** Work instructions **
Rewrite the items starting at the line containing "Given: Open pull requests icon in header" and ending at the line containing "Looking at the", replacing "header" with "top bar" and leaving everything else unchanged.

** Supplied records **
++++++++++++++++++++
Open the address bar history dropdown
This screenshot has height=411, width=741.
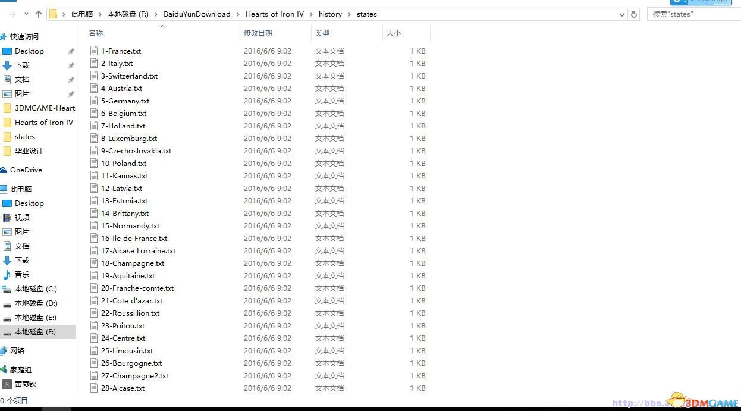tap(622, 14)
++++++++++++++++++++
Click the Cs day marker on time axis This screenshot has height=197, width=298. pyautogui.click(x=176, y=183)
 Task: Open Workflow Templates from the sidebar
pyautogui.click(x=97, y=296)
++++++++++++++++++++
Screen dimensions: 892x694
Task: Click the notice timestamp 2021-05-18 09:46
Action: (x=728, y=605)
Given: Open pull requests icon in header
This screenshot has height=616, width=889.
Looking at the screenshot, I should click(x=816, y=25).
++++++++++++++++++++
** The response **
Given: Open pull requests icon in top bar
This screenshot has height=616, width=889.
Looking at the screenshot, I should click(x=816, y=25).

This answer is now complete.